2. Ignoring Sample Disturbance in Sensitive Soils: The process of extracting and trimming a soil sample, especially soft clays, can remold and weaken it. Laboratory tests on severely disturbed samples will yield strength parameters lower than the in-situ strength, leading to overly conservative and expensive designs. Engineers must consider quality class and correlate lab data with field tests.
3. Misinterpreting the Cohesion Intercept ($c^{\prime }$): For granular soils like clean sand, the true effective cohesion ($c^{\prime }$) is essentially zero. A non-zero intercept on the Mohr-Coulomb plot is often an artifact of testing at low confining pressures and does not represent genuine cohesive strength. It should not be relied upon in design without careful justification.
4. Applying a Single Test Type Universally: Assuming one test (often the simpler direct shear) is sufficient for all projects is a critical mistake. A proper site investigation requires selecting test types based on the soil profile, groundwater conditions, and the various loading scenarios the structure will encounter during and after construction.

Summary

• Soil shear strength is modeled by the Mohr-Coulomb failure criterion: ${\tau }_f=c+\sigma \tan \varphi$, which must be applied using either total stress or, more fundamentally, effective stress principles.

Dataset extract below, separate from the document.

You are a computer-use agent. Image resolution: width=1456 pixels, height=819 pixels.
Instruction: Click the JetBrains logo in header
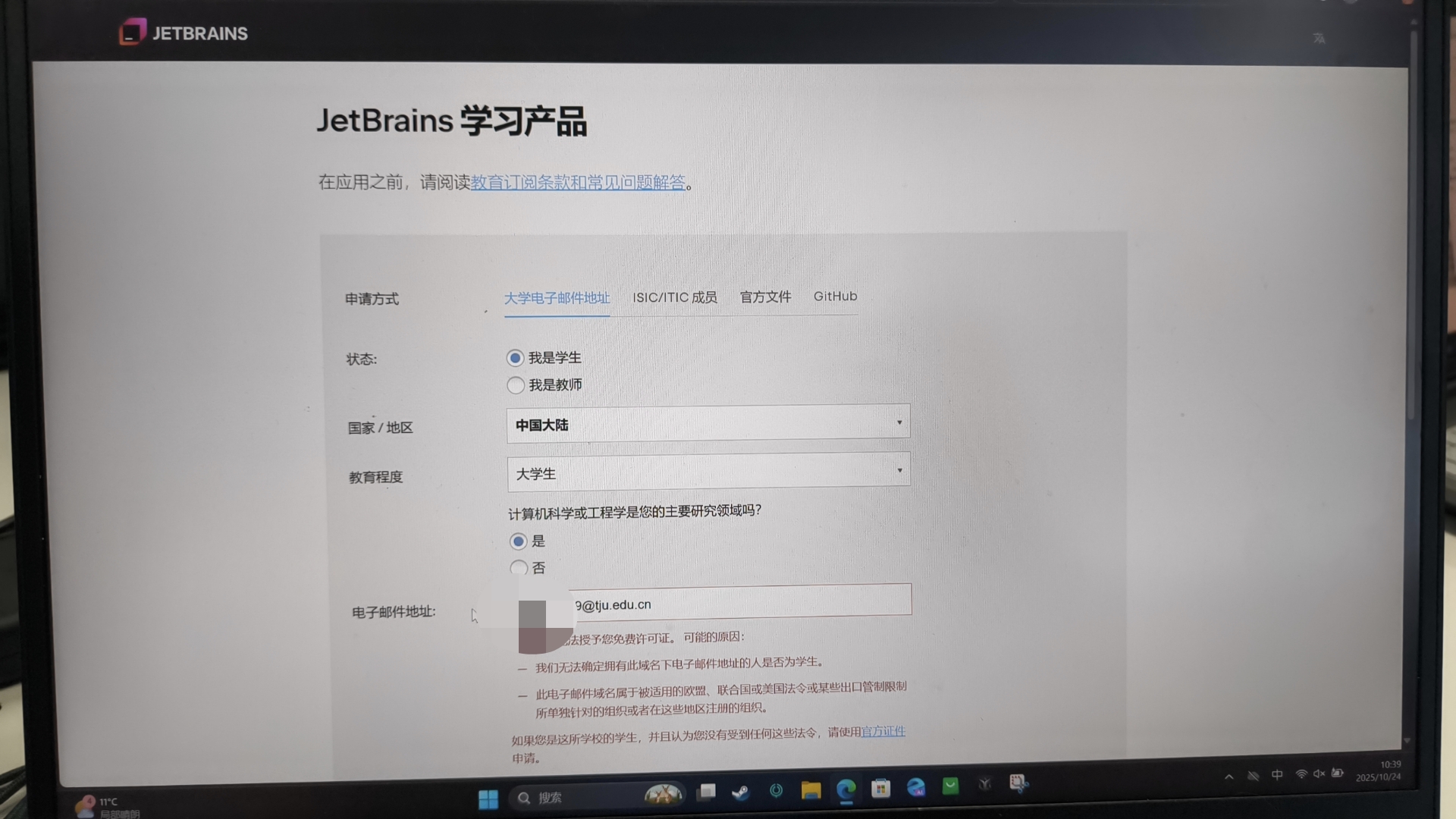pos(184,33)
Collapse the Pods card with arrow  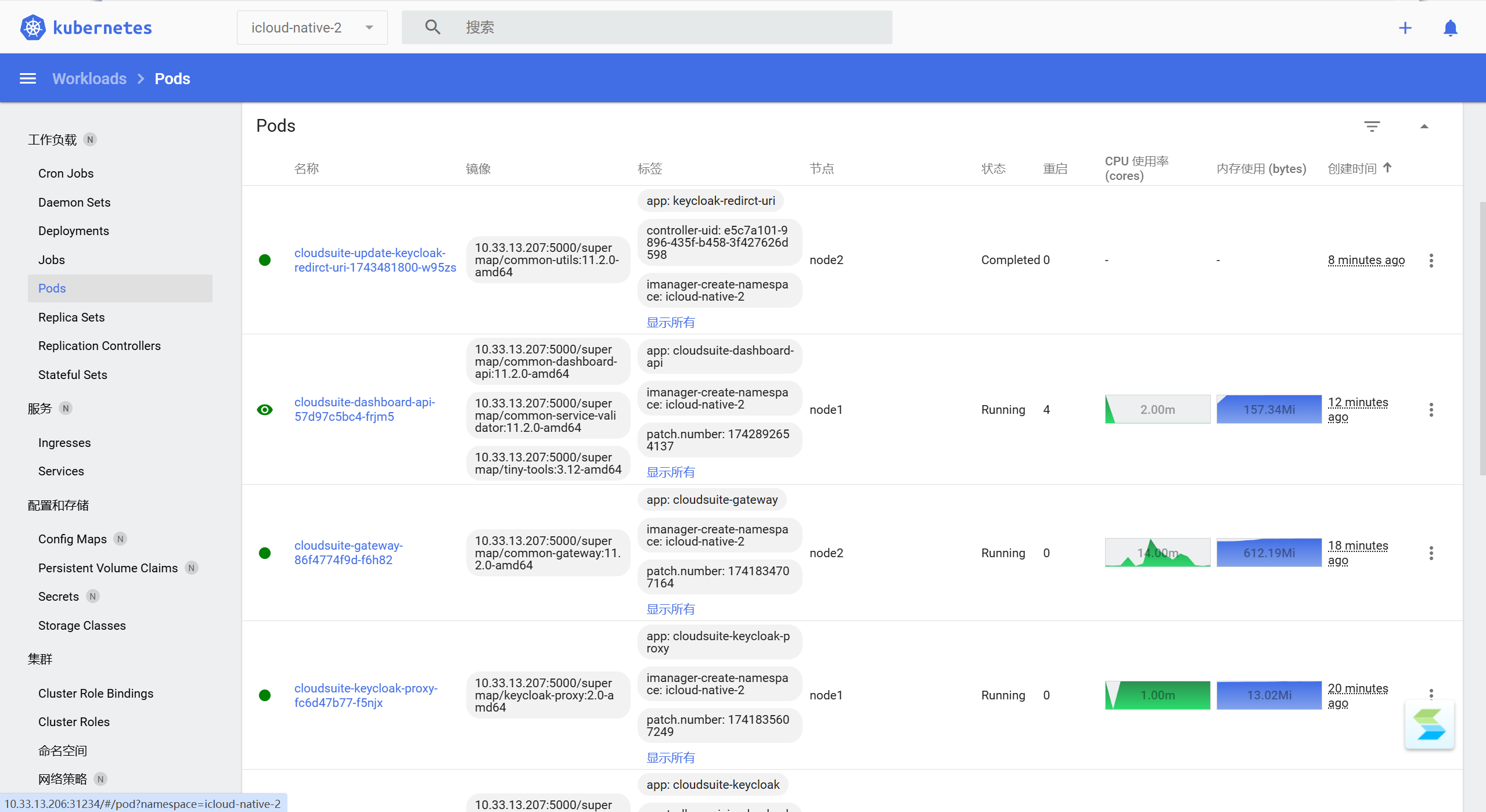click(x=1424, y=126)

• The direct shear test is simple and useful for granular soils but forces a failure plane and offers poor control over drainage and stress state.
• The triaxial test is the standard for accurate measurement, with its type—UU (undrained), CU (consolidated-undrained), or CD (drained)—dictated by the need to simulate specific field drainage conditions during shear.
• The selection of laboratory test type is not arbitrary; it must be a conscious simulation of the drainage conditions and stress path expected in the field for the geotechnical problem at hand.
• The most frequent analytical errors involve confusing total and effective stress analyses and applying strength parameters from one drainage condition to a design scenario with another.